If your business insurance renewal notice landed and the number was higher than last year, it's worth understanding why, because right now, an unexplained increase is more likely to be specific to your business than a sign of the broader market moving against you.


Understanding what's actually driving your renewal, and whether the increase reflects your business or just an insurer who hasn't had to compete for your renewal in a while, puts you in a much stronger position at your next review. Here's what's really behind renewal increases in Brisbane right now, and what you can do about it.



The Bigger Picture: Australia's Insurance Market Right Now

Insurance markets move in cycles. A "soft market" means insurers are competing hard for business, capacity is broad, and pricing eases across most classes. A "hard market" means the opposite, tighter underwriting, narrower cover, and premiums rising regardless of individual claims history.

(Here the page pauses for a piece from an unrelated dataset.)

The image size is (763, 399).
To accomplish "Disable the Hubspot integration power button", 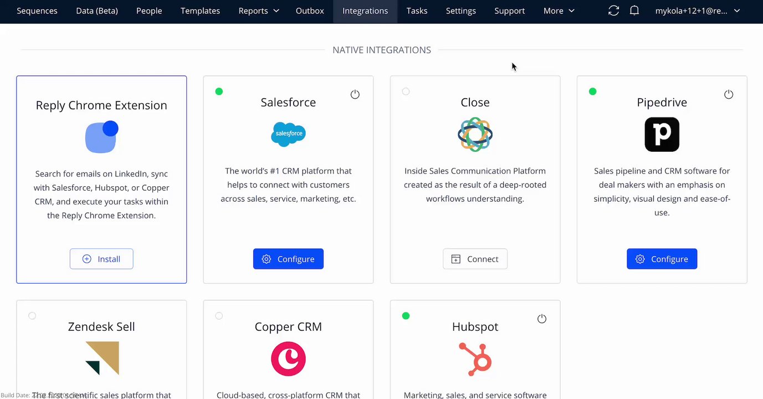I will [x=542, y=319].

As of mid 2026, Australia's commercial insurance market is firmly in soft territory. Insurer profitability has improved, reinsurance conditions have stabilised, and increased competition is placing downward pressure on premiums across most commercial lines, including property, professional indemnity, and general liability. Industry analysis expects these buyer friendly conditions to continue through the rest of the year.


Which raises an important question. If the broader market favours buyers right now, why did your renewal go up?

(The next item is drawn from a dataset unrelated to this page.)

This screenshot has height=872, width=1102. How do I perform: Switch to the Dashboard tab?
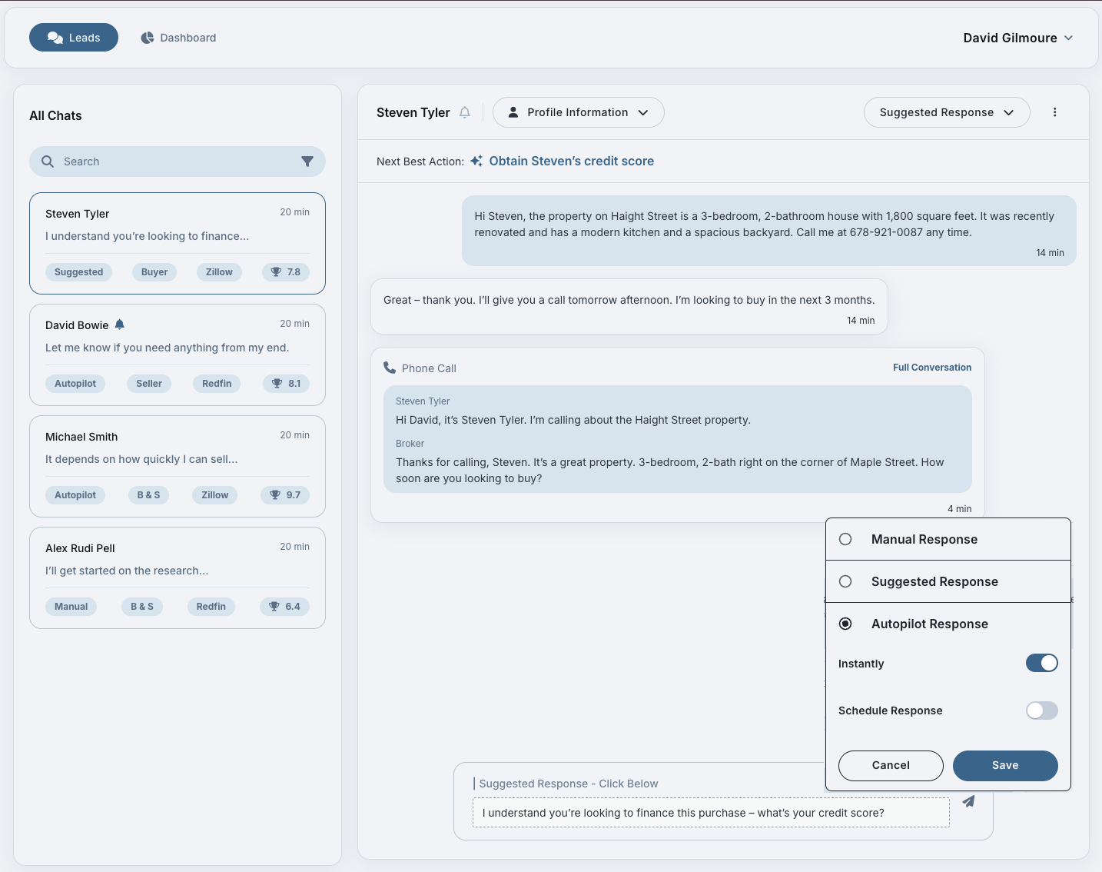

Why Your Premium Can Still Rise in a Soft Market

A soft market doesn't mean every business sees a flat or lower premium. Some exposures are moving in the opposite direction to the broader trend, and understanding which category your increase falls into matters.

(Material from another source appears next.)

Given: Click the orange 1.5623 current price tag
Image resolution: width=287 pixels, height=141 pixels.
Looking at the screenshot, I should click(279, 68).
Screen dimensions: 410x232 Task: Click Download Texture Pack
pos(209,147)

Your own claims history. Even in a competitive market, a claim in the past few years, even a small one, can affect your individual pricing and terms more than the general market trend.

Catastrophe exposure. If your premises sit in a flood, cyclone, or bushfire prone area of Queensland, you may see increases even while comparable businesses elsewhere see reductions. Insurers price geographic risk individually, regardless of overall market softness.

Rising sums insured. If the value of your equipment, stock, or fit out has grown since your policy started, your premium needs to increase to match it, or you risk being underinsured at claim time. This isn't a market condition, it's a reflection of your business changing.

Industry specific pressure. Some sectors, notably construction, transport, and cyber exposed businesses, are still facing upward pressure even as the broader market softens, driven by rebuild cost inflation, claims severity, and evolving risk profiles specific to those industries.

Being left on autopilot. If your policy has renewed automatically for several years without a proper review, you may simply be missing out on the competitive pricing and improved terms now available elsewhere in the market, even though nothing about your business has changed.


What a Renewal Increase Doesn't Mean

A higher premium doesn't automatically mean you're getting better cover, and it doesn't mean you have no options. Too many business owners assume a renewal notice is a take it or leave it number from their insurer, when in reality:

  • Your policy may be structured in a way that no longer reflects how your business actually operates

  • You may be paying for cover you don't need, or missing cover you do

  • Your current insurer may not be the most competitive option for your industry this year, even if they were last year

  • A different excess structure, sum insured, or policy design could bring the premium down without cutting real protection


What To Actually Do When Your Renewal Increases

Don't just pay it. Renewal notices are designed to be easy to accept and easy to ignore. Reading it properly and asking questions is the first step to controlling the cost.

Ask what changed. A reputable broker or insurer should be able to explain exactly why your premium moved, not just confirm that it did.

Get a second opinion before you renew, not after. Once a policy lapses or renews automatically, your negotiating position is weaker. The right time to review your cover is in the weeks before your renewal date, not the day after you've already paid it.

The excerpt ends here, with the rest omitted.